Catholics and the Prime Directive

Let’s say that you’re a Catholic living in the Star Trek universe. Specifically, you’re on the U.S.S. Enterprise during the opening scene of the new movie, Star Trek Into Darkness. The crew’s mission is to observe a planet with a pre-industrial society.

The science officer immediately observes that the planet’s volcano will soon erupt and all these primitive people will be dead. The instinct of all decent human beings among the crew is to do something to save these people on the doomed planet.

But you can’t. Star Trek World has a non-interference clause called the Prime Directive. (See wikipedia for a thorough definition.) Your only job is to observe and record. As a faithful Catholic, is this something you can condone?

I submit to you that your answer is, “Yes.”

Read about Free Will in the catechism. (Try #1738.) To rephrase, the section on Free Will is basically saying that you have every right to screw up your life. If God can sit by while you make a mess of things, including an obstinate refusal to possibly deny His very existence, then we humans on earth can certainly respect an individual’s right to choose very unwisely. If God made us do stuff it would be compulsion, which is another word for slavery. All God can do is love, wait and persuade. It’s all we’re legitimately allowed to do, too. (CCC #160.)

If you love something, set it free. Sparkly, sparkly butterfly twinkle-ness.

It really sucks to sit by while somebody you love does something terribly stupid.

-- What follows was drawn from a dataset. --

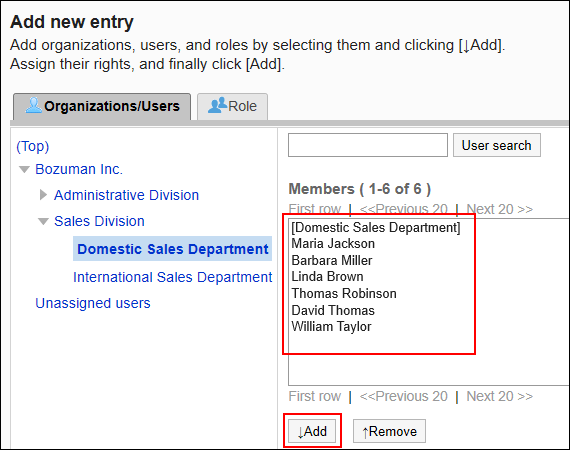Expand the Administrative Division node

43,195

But that’s how it goes. Work on your powers of persuasion and better luck next time.

“But,” you say (and rightly so), “these primitive people aren’t choosing to do something stupid. Their environment is destructing.”

Yes. Their volcano is choosing to do something stupid. And I’m being only partly facetious.

Free Will includes physics. Nature plays out according to the rules of science. That’s why an earthquake is not divine retribution. It’s just an effect caused by geology. God has given us a knowable universe. If He changed the rules every other day, the universe would be no longer knowable. It’s random. Be happy about this if you like Star Trek. We won’t ever get into space if the universe behaves randomly.

So, we on the deck of the Enterprise are very sad to see these people disappear, but them’s the breaks.

If you’ve seen the movie, though, you know that the crew does not stand by and let this happen. They break the Prime Directive and intervene. Kirk and McCoy distract the primitives from their pagan worship and lead them away from the volcano. Meanwhile, Spock goes into the volcano to set off a cold fusion reaction which will flash freeze the lava. (If the science of this seems hinky to you, be quiet.) When Spock’s escape from the volcano fails, Kirk flies in with the Enterprise and rescues him, exposing the ship to the primitives. Spock is indignant that the Prime Directive was broken. (I guess the earlier violation bounced off his pointy ears.)

Star Fleet command reprimands Kirk for his rule-breaking. The primitives now worship an Enterprise-shaped idol.

Oops.

Whatever argument Kirk would make for his disobedience is lost in the further convolutions of the plot.

As a Catholic crew member, though, you may have wanted to make these excuses:

We have the means to save these primitive people from extinction. Isn’t our knowledge of science meant to be used for good? Isn’t our ability to intervene necessary on the grounds of compassion?

The Star Trek movie does not directly address these objections. I will, though.

The answer is, “No.”

When America in 2003 wanted to wage the Iraq War Pope John Paul II vehemently opposed the action. His envoy even met directly with Saddam Hussein, an unbelievably brutal dictator. If ever a man should have been removed from power because compassion for the people demanded it, this was that man.

And yet the Pope refused to condone it. Compassion was not a good enough reason to intervene. Free will, even when it allows evil to exist, is paramount. (See #310-311.)

How many Catholics understand that our faith demands we stand by sometimes and watch pain because compulsion is the only way to stop it, and compulsion is not allowed? This can be a hard tenet to comprehend. It can seem heartless.

Star Trek does a beautiful job of defending this difficult but necessary rule.

Let’s hurry up and get out there, humanity.

 

2 Comments


  1. Love it! Makes me imagine a Catholic Missionary who may have brought a primitive village salvation only to see its volcano erupt and consume them, only, some of their souls would have been saved. Which begs the observation that it is not a breaking of the Catholic Prime Directive to enter a primitive culture peacefully and with a soul saving intent


  2. As long as the missionary died in the volcano eruption, too. Hedging his bets by keeping a tricorder in his back pocket would be a no-no.